RECORDS Start Marker
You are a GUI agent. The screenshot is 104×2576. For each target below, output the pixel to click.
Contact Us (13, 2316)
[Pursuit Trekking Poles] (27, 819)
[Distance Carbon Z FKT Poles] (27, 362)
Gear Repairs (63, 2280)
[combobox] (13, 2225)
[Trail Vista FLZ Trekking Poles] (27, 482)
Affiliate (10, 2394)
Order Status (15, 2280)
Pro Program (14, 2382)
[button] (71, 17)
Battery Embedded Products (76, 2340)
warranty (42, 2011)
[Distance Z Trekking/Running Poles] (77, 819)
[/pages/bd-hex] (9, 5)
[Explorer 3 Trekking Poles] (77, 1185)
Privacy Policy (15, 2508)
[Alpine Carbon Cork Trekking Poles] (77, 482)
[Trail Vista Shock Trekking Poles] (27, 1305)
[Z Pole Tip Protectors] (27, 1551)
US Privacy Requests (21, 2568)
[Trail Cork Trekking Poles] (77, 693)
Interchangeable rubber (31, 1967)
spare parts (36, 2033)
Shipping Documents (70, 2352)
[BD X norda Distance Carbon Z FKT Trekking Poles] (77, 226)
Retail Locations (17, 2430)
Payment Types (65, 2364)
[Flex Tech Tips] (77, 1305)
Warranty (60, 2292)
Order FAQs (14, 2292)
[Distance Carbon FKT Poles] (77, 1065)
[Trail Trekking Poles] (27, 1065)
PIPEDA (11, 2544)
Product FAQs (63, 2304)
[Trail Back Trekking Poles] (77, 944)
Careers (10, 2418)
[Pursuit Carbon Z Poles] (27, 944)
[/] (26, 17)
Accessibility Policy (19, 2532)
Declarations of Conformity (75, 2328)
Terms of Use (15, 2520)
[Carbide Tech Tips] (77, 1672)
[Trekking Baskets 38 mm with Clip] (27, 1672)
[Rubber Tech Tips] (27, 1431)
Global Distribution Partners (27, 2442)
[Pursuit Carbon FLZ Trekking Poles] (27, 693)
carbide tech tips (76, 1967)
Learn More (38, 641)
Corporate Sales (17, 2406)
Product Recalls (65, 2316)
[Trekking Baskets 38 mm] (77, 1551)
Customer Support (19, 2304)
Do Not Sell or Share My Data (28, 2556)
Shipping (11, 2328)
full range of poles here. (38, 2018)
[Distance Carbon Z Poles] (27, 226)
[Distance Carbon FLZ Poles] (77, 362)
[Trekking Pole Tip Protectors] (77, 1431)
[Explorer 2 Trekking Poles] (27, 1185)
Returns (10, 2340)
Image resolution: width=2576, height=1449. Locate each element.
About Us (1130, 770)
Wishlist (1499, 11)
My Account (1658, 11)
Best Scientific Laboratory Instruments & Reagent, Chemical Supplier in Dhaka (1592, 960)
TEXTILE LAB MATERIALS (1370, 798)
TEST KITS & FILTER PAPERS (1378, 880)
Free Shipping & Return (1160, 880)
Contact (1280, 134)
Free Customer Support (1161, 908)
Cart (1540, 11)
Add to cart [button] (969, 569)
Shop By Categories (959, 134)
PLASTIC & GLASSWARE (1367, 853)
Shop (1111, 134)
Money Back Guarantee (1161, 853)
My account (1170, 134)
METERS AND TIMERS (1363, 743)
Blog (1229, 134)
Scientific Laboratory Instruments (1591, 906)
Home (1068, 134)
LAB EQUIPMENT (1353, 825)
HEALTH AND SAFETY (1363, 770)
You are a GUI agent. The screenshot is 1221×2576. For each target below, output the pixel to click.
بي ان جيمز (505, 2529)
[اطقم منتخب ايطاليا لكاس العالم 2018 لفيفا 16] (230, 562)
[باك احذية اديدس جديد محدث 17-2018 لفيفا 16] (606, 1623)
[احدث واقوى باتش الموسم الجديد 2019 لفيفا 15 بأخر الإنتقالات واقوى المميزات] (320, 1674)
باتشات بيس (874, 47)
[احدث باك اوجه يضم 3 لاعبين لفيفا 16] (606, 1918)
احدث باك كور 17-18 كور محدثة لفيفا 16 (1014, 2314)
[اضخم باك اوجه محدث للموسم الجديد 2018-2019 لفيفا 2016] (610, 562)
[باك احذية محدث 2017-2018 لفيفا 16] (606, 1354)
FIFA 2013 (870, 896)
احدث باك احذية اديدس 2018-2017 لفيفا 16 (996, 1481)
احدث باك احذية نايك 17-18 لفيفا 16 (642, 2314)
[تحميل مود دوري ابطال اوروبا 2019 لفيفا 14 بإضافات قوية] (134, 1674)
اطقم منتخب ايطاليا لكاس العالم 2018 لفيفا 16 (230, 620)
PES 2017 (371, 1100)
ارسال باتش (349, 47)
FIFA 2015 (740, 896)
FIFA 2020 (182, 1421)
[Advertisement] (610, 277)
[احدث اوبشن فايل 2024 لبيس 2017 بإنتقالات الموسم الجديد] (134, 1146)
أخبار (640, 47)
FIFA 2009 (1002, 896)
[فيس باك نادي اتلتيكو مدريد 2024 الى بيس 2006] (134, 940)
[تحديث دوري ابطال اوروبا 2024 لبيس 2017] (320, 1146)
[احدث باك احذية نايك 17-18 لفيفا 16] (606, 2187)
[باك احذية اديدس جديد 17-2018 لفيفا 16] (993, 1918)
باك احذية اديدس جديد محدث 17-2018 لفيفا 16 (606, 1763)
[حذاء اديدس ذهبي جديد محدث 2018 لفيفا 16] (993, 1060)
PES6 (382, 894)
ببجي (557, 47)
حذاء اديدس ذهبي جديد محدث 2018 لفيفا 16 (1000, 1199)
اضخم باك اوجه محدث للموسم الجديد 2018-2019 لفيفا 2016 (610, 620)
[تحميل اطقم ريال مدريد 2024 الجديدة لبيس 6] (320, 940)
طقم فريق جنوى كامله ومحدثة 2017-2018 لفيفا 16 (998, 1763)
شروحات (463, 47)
RECORDS End Marker
Your task for the entries above: copy exactly the span starting with the line with "LAB EQUIPMENT (1353, 825)" and going on through the line with "FIFA 2013 (870, 896)", both lines included, and nothing else.

LAB EQUIPMENT (1353, 825)
HEALTH AND SAFETY (1363, 770)
You are a GUI agent. The screenshot is 1221×2576. For each target below, output the pixel to click.
بي ان جيمز (505, 2529)
[اطقم منتخب ايطاليا لكاس العالم 2018 لفيفا 16] (230, 562)
[باك احذية اديدس جديد محدث 17-2018 لفيفا 16] (606, 1623)
[احدث واقوى باتش الموسم الجديد 2019 لفيفا 15 بأخر الإنتقالات واقوى المميزات] (320, 1674)
باتشات بيس (874, 47)
[احدث باك اوجه يضم 3 لاعبين لفيفا 16] (606, 1918)
احدث باك كور 17-18 كور محدثة لفيفا 16 (1014, 2314)
[اضخم باك اوجه محدث للموسم الجديد 2018-2019 لفيفا 2016] (610, 562)
[باك احذية محدث 2017-2018 لفيفا 16] (606, 1354)
FIFA 2013 (870, 896)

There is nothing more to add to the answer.